Attawapiskat First Nation members continue blockade of ice road to remote diamond mine

Members of the Treaty 7 First Nations stage an Idle No More protest on 16th Avenue N.W.

Attawapiskat, for the most part has been out of the news since Chief Theresa Spence ended her hunger strike in Ottawa last month, but that doesn't mean things aren't happening at the remote northern Ontario First Nations community.

Some members of the James Bay Cree community are in a legal and physical standoff with diamond-mining giant De Beers Canada over operation of its Victor mine, about 90 kilometres west of the settlement.

Residents have been blockading an ice road used to deliver supplies to the $1-billion mine for more than a week. They say local aboriginal people have not received their fair share of jobs and other economic benefits from the diamond-mining operation, something the company disputes.

[ Related: Attawapiskat unrest continues, despite De Beers investment ]

The company won a court injunction Friday ordering the blockade to be taken down but on Saturday, Spence met the sheriff delivering the ruling at the airport and handed him a letter that forbade him from setting foot in Attiwapiskat, APTN News reported.

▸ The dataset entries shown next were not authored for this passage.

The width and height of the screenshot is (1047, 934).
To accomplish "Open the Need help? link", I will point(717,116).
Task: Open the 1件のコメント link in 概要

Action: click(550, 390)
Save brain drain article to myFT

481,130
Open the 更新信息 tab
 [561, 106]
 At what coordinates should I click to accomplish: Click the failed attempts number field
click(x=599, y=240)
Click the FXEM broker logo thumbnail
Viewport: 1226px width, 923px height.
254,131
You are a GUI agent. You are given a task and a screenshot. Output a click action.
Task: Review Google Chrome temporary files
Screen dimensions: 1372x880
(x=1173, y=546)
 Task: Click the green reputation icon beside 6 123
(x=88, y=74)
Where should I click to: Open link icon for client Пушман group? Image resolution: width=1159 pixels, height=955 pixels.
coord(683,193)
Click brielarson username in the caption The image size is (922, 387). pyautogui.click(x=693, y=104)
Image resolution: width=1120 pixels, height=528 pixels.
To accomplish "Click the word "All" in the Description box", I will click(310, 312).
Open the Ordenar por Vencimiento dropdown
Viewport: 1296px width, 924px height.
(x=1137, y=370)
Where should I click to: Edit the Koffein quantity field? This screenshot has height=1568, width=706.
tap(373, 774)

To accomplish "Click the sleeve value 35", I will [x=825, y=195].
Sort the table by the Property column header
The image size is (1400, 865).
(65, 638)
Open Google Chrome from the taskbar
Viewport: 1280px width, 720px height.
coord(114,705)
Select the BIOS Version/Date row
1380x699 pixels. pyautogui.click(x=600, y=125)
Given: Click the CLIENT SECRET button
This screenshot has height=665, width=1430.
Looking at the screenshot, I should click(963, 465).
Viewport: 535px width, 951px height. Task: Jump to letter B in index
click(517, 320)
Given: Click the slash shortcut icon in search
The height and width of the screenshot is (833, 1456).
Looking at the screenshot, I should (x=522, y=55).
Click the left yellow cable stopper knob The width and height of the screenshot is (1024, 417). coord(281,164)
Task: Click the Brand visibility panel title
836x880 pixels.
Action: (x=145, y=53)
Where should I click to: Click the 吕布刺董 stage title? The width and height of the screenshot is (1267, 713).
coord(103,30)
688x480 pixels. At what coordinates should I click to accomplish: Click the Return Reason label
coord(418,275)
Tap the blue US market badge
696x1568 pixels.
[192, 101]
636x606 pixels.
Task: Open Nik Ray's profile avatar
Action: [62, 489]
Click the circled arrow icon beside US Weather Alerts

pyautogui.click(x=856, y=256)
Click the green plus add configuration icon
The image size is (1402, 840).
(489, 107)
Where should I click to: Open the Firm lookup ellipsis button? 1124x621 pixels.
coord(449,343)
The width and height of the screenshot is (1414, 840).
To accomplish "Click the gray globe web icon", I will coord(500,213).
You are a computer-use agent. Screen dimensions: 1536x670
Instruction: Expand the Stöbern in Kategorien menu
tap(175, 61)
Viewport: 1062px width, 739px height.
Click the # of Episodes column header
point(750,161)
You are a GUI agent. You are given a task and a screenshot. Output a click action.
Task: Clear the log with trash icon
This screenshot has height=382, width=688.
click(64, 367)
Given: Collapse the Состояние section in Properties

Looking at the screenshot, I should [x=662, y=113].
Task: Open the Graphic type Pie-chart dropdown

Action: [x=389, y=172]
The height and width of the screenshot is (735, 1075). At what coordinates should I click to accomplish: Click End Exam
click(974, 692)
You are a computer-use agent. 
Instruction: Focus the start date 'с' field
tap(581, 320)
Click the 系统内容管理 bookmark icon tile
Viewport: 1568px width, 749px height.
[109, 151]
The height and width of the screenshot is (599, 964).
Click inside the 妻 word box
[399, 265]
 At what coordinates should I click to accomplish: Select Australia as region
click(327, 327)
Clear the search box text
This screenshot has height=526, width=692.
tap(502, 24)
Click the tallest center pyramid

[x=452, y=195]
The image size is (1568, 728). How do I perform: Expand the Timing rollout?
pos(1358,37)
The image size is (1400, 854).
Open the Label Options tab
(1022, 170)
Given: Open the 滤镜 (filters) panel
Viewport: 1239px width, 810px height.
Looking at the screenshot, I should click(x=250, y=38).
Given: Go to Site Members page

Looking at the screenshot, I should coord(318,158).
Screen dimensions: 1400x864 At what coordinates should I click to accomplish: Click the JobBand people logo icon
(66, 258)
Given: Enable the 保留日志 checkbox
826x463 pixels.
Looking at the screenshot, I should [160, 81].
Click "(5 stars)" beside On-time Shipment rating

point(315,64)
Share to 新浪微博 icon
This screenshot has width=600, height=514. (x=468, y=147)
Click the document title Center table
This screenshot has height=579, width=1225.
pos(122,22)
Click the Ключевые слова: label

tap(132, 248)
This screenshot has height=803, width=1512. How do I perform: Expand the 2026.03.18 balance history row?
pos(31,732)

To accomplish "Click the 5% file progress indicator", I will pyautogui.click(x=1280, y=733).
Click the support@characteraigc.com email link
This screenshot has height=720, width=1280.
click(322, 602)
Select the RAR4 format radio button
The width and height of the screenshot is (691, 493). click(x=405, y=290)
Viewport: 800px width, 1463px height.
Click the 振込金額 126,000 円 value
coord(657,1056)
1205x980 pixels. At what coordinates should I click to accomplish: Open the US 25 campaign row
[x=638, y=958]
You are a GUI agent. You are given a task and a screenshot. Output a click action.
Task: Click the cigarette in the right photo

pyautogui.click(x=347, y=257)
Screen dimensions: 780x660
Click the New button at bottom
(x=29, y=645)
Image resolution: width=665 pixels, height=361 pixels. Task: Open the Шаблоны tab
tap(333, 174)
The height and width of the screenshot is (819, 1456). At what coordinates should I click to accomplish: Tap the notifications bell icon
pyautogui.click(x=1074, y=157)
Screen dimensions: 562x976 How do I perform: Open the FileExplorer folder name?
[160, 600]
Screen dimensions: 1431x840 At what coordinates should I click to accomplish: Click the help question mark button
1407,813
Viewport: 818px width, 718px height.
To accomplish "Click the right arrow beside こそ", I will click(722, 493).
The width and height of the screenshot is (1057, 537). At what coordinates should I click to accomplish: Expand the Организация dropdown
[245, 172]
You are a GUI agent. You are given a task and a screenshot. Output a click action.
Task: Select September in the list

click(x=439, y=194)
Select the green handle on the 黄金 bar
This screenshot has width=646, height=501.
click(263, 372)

After consulting with Ontario Provincial Police officers, the sheriff left but apparently returned a few hours later and planted the injunction notice on a stake in the snow near the blockade site. APTN reported blockade supporter Bruce Shisheesh ripped out the stake and threw it into the trees.

“They left and we assumed they took our letter seriously and respectfully, but that didn’t happen,” Spence told APTN. “To see that notice, for them to come in unexpectedly and sneakily, to me, they don’t understand our way and they don’t respect our ways … It is very disturbing.”

De Beers spokesman Tom Ormsby told QMI Agency that as of Monday the blockade was still in place.

The road is vital to the mine's operation because there's only a 45-day window to deliver supplies and equipment need for the next year, QMI Agency reported.

Blockader Rebecca Iahtail told APTN that the injunction arrived as the blockaders had reached a tentative agreement with De Beers to end the protest after a conference call Saturday.

“We told them there was an agreement between us and De Beers but they still came with that notice there," she said. "I think it is a serious thing. They already broke their promise. I am going to go with what my supporters say.”

The deal called for a joint dispute-resolution committee to address issues such as employment, training, housing and the need to compensate those whose traplines are located in and around the mine site, APTN reported.

Spence said the Attiwapiskat First Nation wants the problem resolved so it can discuss future exploration projects on its traditional territory.

[ Related: Was Chief Theresa Spence's hunger strike worth it? ]

Spence made national headlines for a six-week hunger strike where she lived on water, tea and fish broth on an island in the Ottawa River. She had been demanding a meeting with Prime Minister Stephen Harper and Governor General David Johnston to address a long list of aboriginal grievances.

Her protest coincided with the surge in protests by the grassroots Idle No More movement aimed at pressuring the federal government on a wide range of issues such as substandard housing and education opportunities on reserves.

Spence ended her hunger strike after Harper met with chiefs from the Assembly of First Nations, beginning a series of sessions to address longstanding problems.

Her protest was in part overshadowed by the release of an auditor's report that concluded there was little or no record of how Attiwapiskat had spent about $104 million in federal funding on the impoverished reserve between April 2005 and November 2011.